## STATED PROBLEM 1
What does the Chapman forum thread below say, in two sentences?

# Chapman



## galaxy2jake (May 17, 2007)

So, I applied for transfer into Film Production, and I still haven't heard back. Is this normal? I kind of need to know if I am in or not so I can prepare for fall.

My file is complete, but the decision is pending. It has said this for about two months now.

I called twice, but they said two different things.

Does anyone know? Do I have hope?


----------



## XJames (May 31, 2007)

hey dude/tte

i'm in the same situation. I talked to the folks at Dodge, they said by tomorrow all decisions will have been made.
I'm so tense I could crack (metaphorically, not psychotically.. its sad that nowadays one has to explain that).

Have you heard anything? I wish you good news. I'm thinking that what they do is, they decide all film prod transfer applicants at the same time... so we're basically in competition with each other. So, wishing us both good luck. If I don't get it, I'll be going to a community college, and then try for Chapman again, or UCLA, USC, etc. I've applied to LA City, Orange Coast, and Santa Monica. Still don't know which one to pick. Hoping for none.

Cheers


----------



## galaxy2jake (May 31, 2007)

Wow, your situation is very familiar to mine. I will also go to junior college if I don't get in, and then try again next semester.

I do know that my decision is in the mail, and I will receive it tomorrow or Saturday. I will post whether I got in or not when I find out.

## STATED PROBLEM 2
How many lines of the rows below contain the word "menu"? Reply with the number alone.

## EXERCISE MATERIAL
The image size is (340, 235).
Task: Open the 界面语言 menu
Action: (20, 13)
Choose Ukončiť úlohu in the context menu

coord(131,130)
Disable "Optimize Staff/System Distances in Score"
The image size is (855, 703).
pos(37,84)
* * *
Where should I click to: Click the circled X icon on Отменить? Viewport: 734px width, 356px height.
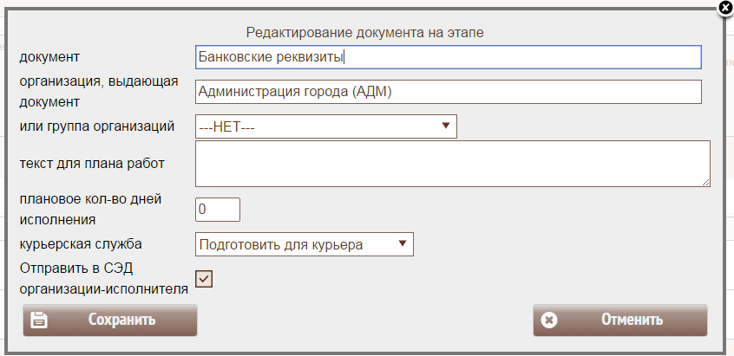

## COMPLETE ANSWER 1
A poster says their transfer application to Film Production has been marked complete with the decision pending for about two months, and asks whether this is normal. Another applicant in the same situation says the folks at Dodge promised all decisions by the next day, and the first poster replies that their decision is in the mail and should arrive tomorrow or Saturday.

## COMPLETE ANSWER 2
2